You see, it’s not that a Jimmy Carter-esque malaise has fallen across the fruited plain, but rather that malaise has been spread like mayonnaise across the amber waves of grain by people who seem determined to share the gloom of their own existential angst with the rest of us.

I, for one, will have none of it.

America still offers the greatest franchise opportunity on earth, available with no money down, to anyone willing to invest his sweat equity. In fact, that opportunity now exceeds the wildest dreams of our Fathers, as the internet has dried up the ocean and we can cross it barefoot in a moment. Global markets lay beneath our feet like Russell H. Conwell’s proverbial “Acres of Diamonds.” 

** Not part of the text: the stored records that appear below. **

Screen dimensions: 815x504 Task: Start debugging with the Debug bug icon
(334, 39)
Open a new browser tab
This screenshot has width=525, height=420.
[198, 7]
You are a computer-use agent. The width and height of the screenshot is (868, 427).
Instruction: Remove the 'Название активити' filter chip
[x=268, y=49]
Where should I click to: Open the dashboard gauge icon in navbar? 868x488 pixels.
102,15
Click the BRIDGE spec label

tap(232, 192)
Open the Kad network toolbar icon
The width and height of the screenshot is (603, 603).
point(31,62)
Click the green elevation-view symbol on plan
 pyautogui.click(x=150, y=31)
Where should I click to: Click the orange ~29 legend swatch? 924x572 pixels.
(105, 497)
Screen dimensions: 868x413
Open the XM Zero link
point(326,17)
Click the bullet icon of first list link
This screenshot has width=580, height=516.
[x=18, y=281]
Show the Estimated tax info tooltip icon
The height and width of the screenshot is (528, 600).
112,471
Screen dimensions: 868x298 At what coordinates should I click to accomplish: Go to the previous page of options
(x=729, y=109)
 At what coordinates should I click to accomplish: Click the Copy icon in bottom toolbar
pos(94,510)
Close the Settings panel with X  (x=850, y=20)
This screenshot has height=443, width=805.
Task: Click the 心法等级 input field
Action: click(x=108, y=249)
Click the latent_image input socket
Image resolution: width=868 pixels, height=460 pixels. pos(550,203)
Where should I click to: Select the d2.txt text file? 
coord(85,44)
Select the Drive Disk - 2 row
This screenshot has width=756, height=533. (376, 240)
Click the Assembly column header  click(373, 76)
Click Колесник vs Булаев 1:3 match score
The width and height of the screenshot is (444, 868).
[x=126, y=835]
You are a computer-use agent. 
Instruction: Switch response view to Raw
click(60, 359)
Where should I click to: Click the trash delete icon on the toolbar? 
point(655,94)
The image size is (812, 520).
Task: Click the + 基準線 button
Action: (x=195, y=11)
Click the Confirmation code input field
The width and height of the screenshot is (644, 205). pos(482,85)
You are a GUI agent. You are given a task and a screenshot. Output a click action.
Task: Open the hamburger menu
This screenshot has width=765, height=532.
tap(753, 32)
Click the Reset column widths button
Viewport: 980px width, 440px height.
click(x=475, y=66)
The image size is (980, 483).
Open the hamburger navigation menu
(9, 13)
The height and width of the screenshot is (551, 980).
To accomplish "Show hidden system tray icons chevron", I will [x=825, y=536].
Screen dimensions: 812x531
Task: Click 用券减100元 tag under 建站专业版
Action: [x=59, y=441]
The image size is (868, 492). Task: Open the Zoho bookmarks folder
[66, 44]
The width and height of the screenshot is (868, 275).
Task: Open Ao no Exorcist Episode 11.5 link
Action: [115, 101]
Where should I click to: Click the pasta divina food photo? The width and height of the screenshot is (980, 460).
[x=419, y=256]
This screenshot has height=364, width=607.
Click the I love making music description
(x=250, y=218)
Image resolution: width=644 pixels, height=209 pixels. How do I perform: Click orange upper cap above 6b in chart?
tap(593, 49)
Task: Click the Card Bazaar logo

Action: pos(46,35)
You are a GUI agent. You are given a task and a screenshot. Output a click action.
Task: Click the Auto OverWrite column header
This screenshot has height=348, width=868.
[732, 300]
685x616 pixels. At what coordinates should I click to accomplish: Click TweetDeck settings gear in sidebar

That doesn’t mean careful plans can’t collapse in the face of unforeseen obstacles. They quite likely will, and perhaps should, since passionate dreamers tend to lose touch with marketplace reality and must run headlong into an obsidian wall from time to time, to jar us into exploring other options. 

This opportunity also doesn’t excuse us from competition, both legitimate and nefarious. Some of your opponents will see your presence as healthy inspiration for their own innovations. Others will work tirelessly and deceitfully to ensure that you’re bankrupted and living under a bridge in a cardboard box. But the alternative to the exhilarating roller coaster of competition is the mundane merry-go-round of corporate wage-slavery, or government-subsidized bondage. The merry-go-round thrills only those who have never ventured beyond the painted pony.

Just a year and six weeks before he was elected president of the United States, Abraham Lincoln gave a speech at the Wisconsin State Agricultural Society in Milwaukee, in which he succinctly outlined the pathway of the American dream (though he didn’t call it that).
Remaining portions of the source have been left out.